A significant proportion of the approximately $70 billion devoted annually by the federal government to the support of R&D directly involves the development of a broad range of critical technologies. With the exception of the Department of Defense which has a significant presence in most areas, agencies concentrate in only a few technology areas which are relevant to the performance of their missions.

The portion of federal R&D budget which is directly applicable to critical technologies is "applied research" and "development"as these terms are generally defined for all federal agencies. In the case of the Department of Defense, this includes those activities which fall within DOD's Budget Activities 6.2 (Exploratory Development) and 6.3 (Advanced Development). Similarly, for other agencies, it includes those activities that do not generally constitute "basic research," although there are some exceptions.

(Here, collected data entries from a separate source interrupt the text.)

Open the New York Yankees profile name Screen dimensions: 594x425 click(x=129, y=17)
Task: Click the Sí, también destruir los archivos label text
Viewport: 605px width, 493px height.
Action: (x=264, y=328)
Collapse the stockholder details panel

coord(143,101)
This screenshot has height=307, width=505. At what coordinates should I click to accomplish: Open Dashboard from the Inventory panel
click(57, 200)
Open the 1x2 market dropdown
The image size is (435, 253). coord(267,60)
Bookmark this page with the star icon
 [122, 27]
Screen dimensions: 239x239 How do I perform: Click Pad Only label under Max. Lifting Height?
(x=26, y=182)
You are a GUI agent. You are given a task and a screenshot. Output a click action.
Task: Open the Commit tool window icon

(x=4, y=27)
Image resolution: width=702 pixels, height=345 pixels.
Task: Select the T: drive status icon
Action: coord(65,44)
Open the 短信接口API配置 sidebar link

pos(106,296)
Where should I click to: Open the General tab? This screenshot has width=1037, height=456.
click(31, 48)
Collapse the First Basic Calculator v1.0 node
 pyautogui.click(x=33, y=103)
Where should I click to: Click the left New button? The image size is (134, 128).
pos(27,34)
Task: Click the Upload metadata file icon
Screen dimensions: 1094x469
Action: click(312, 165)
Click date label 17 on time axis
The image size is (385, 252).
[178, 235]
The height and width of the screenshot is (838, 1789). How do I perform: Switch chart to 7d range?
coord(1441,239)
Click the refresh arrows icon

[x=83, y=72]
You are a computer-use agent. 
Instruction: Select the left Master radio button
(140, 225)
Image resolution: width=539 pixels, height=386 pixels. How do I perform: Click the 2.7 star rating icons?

For those technologies that are relevant to the missions of multiple agencies, cross-agency coordination is becoming increasingly important. The cabinet-level National Science and Technology Council (NSTC) provides a formal mechanism by which the vast Federal R&D enterprise can be coordinated, priorities can be explicitly set, and unnecessary duplication of effort can be eliminated. The NSTC's participation in the preparation of this report is a reflection of its charter.

[1] The figure shows both the U.S. position relative to the leading edge of technology development in Europe and Japan, and the trends between 1990 and 1994. The current position is indicated by the position of the symbol on the five-point scale from "Substantial Lag" to "Substantial Lead." The trends are indicated by the shape of the symbol and the direction in which it is pointing: the circle for lack of change, and a triangle for either increasing or decreasing lead/lag. The rate of change is not indicated in the figure.